CQL的基本思想：从Q值上进行约束，对于那些ood的Q值进行打压。

前置论文：

DDPG
SAC

一些推荐阅读：

符号约定

CQL的符号很多，想要读懂这篇论文，首先得进入这篇论文的符号体系。

Online RL下的符号约定

这些符号与CQL这篇论文无关了，主要是为了让读者熟悉一下RL中的一些基本符号。

$T$ : Transition function, $T(s, a, s')$ 表示在状态 $s$ 下，执行动作 $a$ 后，得到的下一个状态是 $s'$ 的概率。

$r$ : Reward function, $r(s, a)$ 表示在状态 $s$ 下，执行动作 $a$ 后，得到的reward。

$\pi$ : Policy, $\pi(a|s)$ 表示在状态 $s$ 下，执行动作 $a$ 的概率。

$BQ$ : Bellman Equation, 称B为贝尔曼迭代算子， $BQ(s, a) = r(s, a) + \gamma \mathbb{E}_{s'\sim T(s, a), a'\sim \pi}[Q(s', a')]$

策略迭代分为两个步骤：策略评估和策略改进。
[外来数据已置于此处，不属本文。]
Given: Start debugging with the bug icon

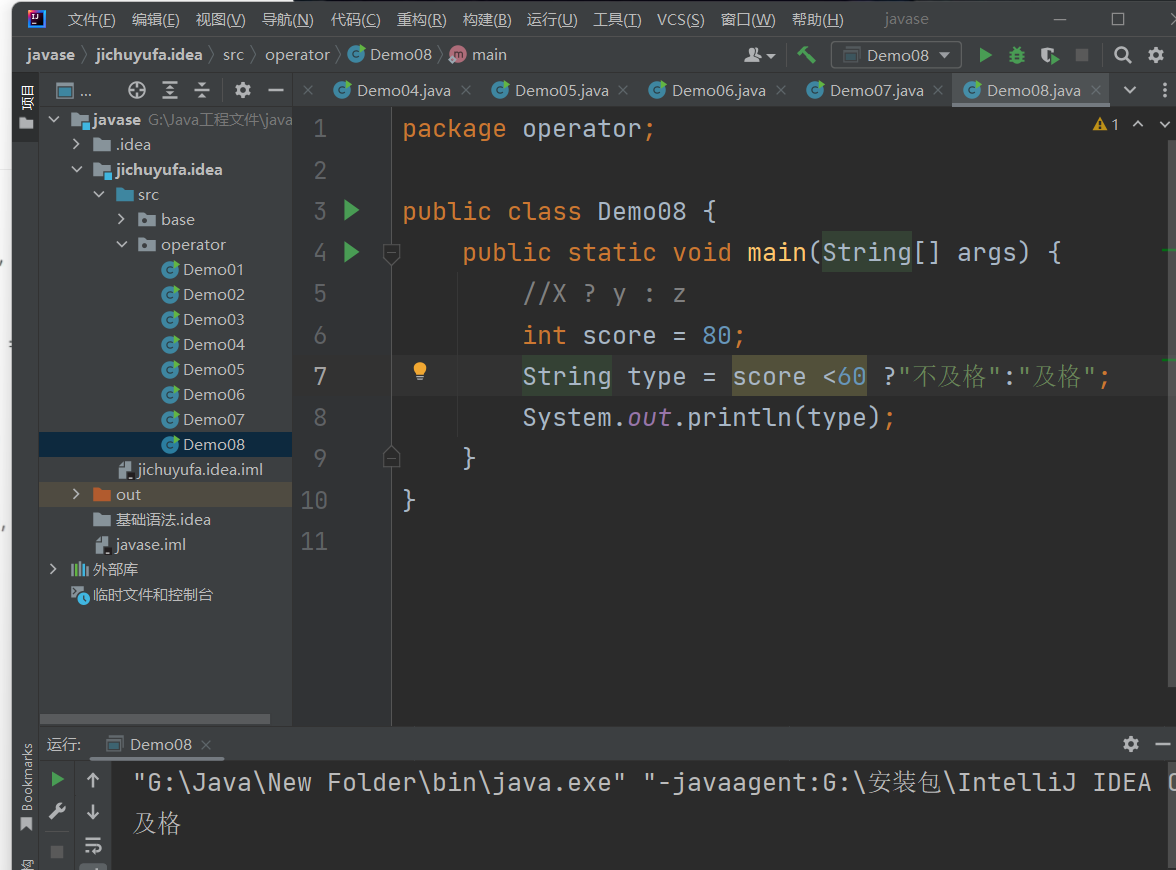Looking at the screenshot, I should (x=1017, y=55).
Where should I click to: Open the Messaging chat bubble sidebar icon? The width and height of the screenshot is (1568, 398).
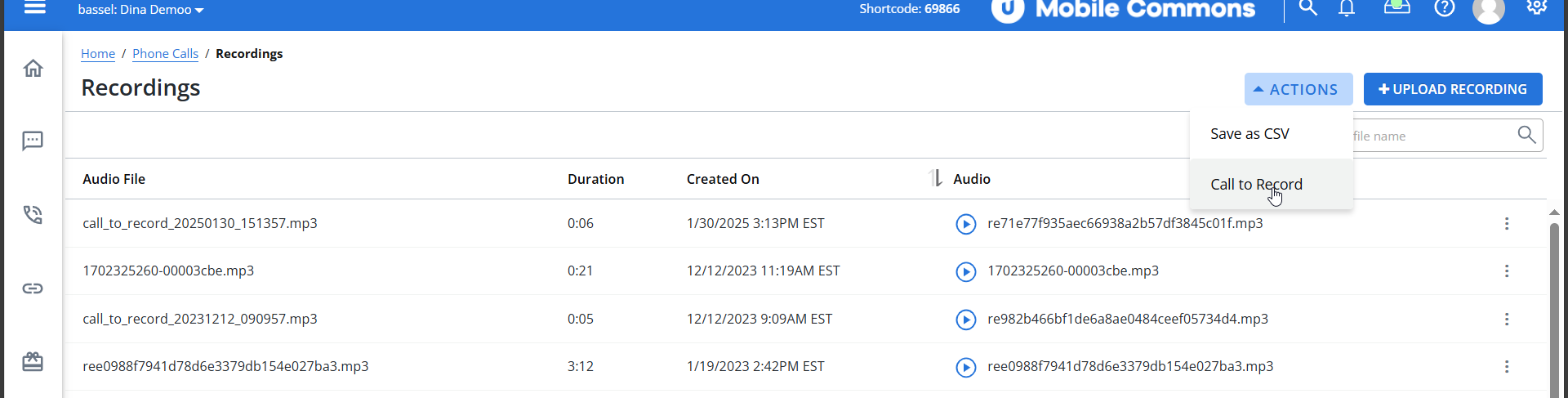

策略评估就是求解Bellman Equation，策略改进就是让策略朝着更好的方向更新。

策略评估： $Q^{k+1} \leftarrow \arg\min_{Q} \mathbb{E}_{s, a, s'}\left[ \left((r(s, a) + \gamma \mathbb{E}_{a' \sim {\pi}^k(a'|s')}[{Q}^{k}(s', a')]) - Q(s, a)\right)^2 \right]$

策略改进：

$\pi^{k+1} \leftarrow \arg\max_{\pi} \mathbb{E}_{s, a \sim \pi^k(a|s)}\left[Q^{k+1}(s, a)\right]$

注意到该贝尔曼算子依赖于策略，Q和V值的近似与策略相关，最后Q和V的收敛值也与策略相关。常见的Actor-Critic算法都属于这个系列。

Offline RL下的符号约定

首先是数据集 $\mathcal{D}$ ，我们假设 $\mathcal{D}$ 是由一个行为策略 $\pi_{\beta}(a_t|s_t)$ 采集得到的， $\pi_{\beta}$ 是一个确定性策略， $\beta$ 是策略的参数。当然实际数据集还可能是多个策略采集得到的数据的混合，此时行为策略为多个策略之间的加权。

通常来说，数据集的大小是有限的，因此定义经验分布： $\hat{\pi}_{\beta}(a_t|s_t) = \frac{\sum_{s, a\in \mathcal{D}}\mathbb{I}(s=s_t, a=a_t)}{\sum_{s, a\in \mathcal{D}}\mathbb{I}(s=s_t)}$ 经验分布是对行为策略的一个经验估计，当 $\mathcal{D}$ 足够大时， $\hat{\pi}_{\beta}$ 会收敛到 $\pi_{\beta}$ 。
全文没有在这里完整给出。